Black and white picture of Frederick Law Olmsted  best known for designing the grounds of New York City’s Central Park, the U.S. Capitol in Washington, D.C., the Biltmore Estate in North Carolina, and the 1893 World’s Columbian Exposition in Chicago.

Frederick Law Olmsted designed the grounds of the U.S. Capitol in 1873.

Overview 

Regarded as the founder of American landscape architecture, Frederick Law Olmsted (1822–1903) is best known for designing the grounds of New York City’s Central Park, the U.S. Capitol in Washington, D.C., the Biltmore Estate in North Carolina, and the 1893 World’s Columbian Exposition in Chicago. During his 38-year career he completed numerous projects, including residential suburbs, city squares, park systems, scenic reservations, and university campuses.

Frederick Law Olmsted was born in 1822 in Hartford, Connecticut, and at age eight was sent by his father to receive his schooling from clergymen living in the surrounding countryside. After sickness prevented Olmsted from entering Yale College in 1837, he spent the next two decades traveling and working variously as a successful farmer, writer, journalist and businessman.

Olmsted’s career in landscape architecture began in 1857 when he and Calvert Vaux won a competition for the design of New York City’s Central Park, of which he had previously been named superintendent. During the next several years he served as architect-in-chief of the park; he also briefly held positions as director of the U.S. Sanitary Commission during the Civil War and as manager of a large California gold mine.

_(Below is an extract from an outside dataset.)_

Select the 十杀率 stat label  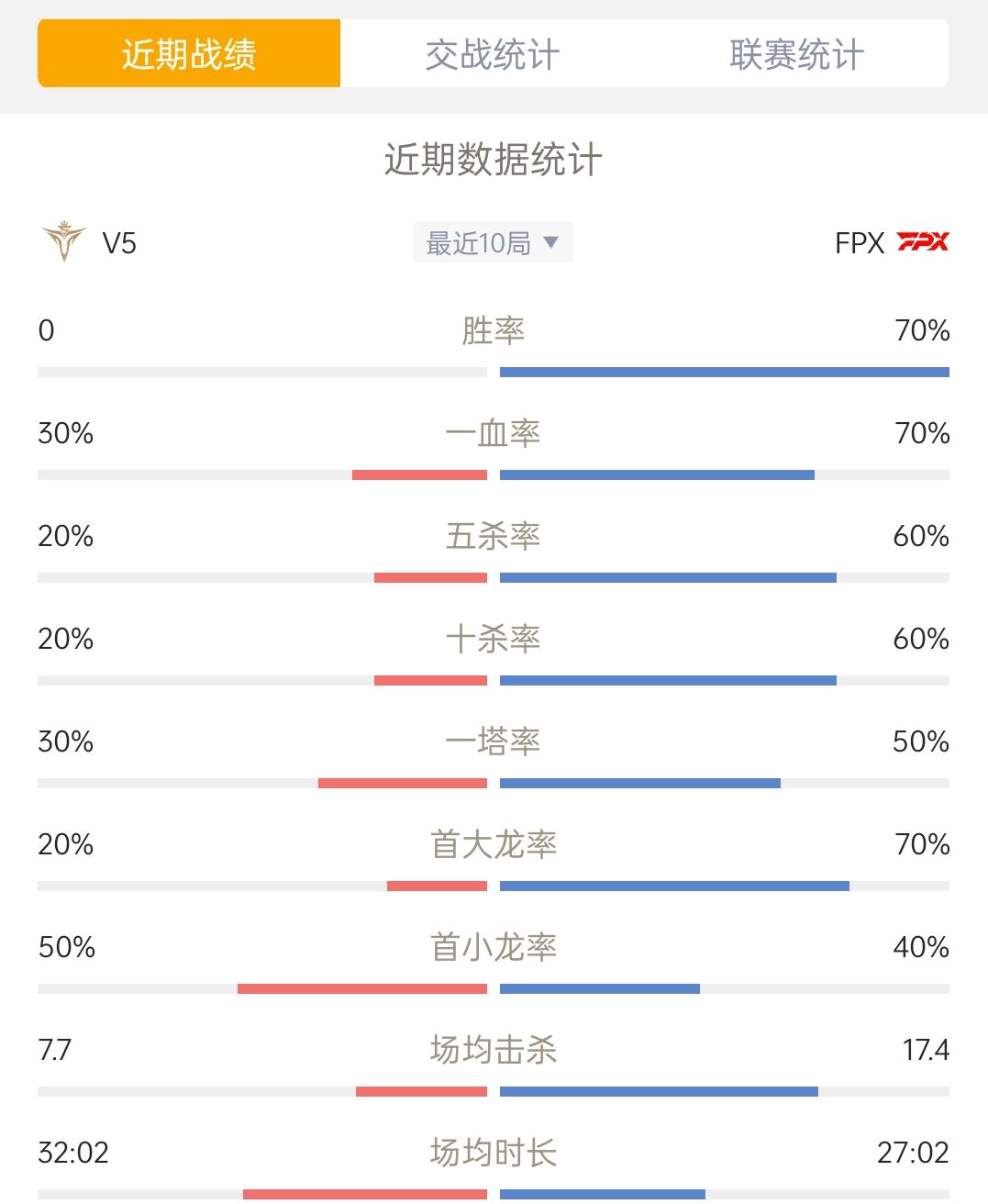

In 1873 Congress commissioned Olmsted to design the enlarged grounds of the U.S. Capitol. After careful study, in June 1874 he presented a plan for a sophisticated landscape that highlighted the building it surrounded. His symmetrical design incorporated park-like edging, low walls, lamps, careful placement of trees and simple shrubs, and a series of curved walkways that afforded attractive views of the Capitol. Olmsted later added a brick summerhouse to his design to provide visitors with a drinking fountain and a cool place to rest.

The most ambitious aspect of the plan was a new marble terrace that wrapped around the north, south and west facades. Judging the current earthen terrace unacceptable, Olmsted’s new design provided a strong visual foundation for the building and additional space for committee rooms and storage. Due to controversy surrounding a proposed expansion of the Library of Congress, which was at that time still located inside the West front of the Capitol, construction of the terrace was delayed for several years. Finally, in 1886 a new library building was authorized, and after the design was altered to incorporate more windows for the committee rooms, construction of the terrace was approved. An octagonal fountain in the Romanesque style was added between the grand stairs in 1889, and the terrace was completed by 1892.

Following Olmsted’s death, his sons, landscape architects Frederick Law Olmsted, Jr., and John Charles Olmsted, continued their father’s work as the Olmsted Brothers.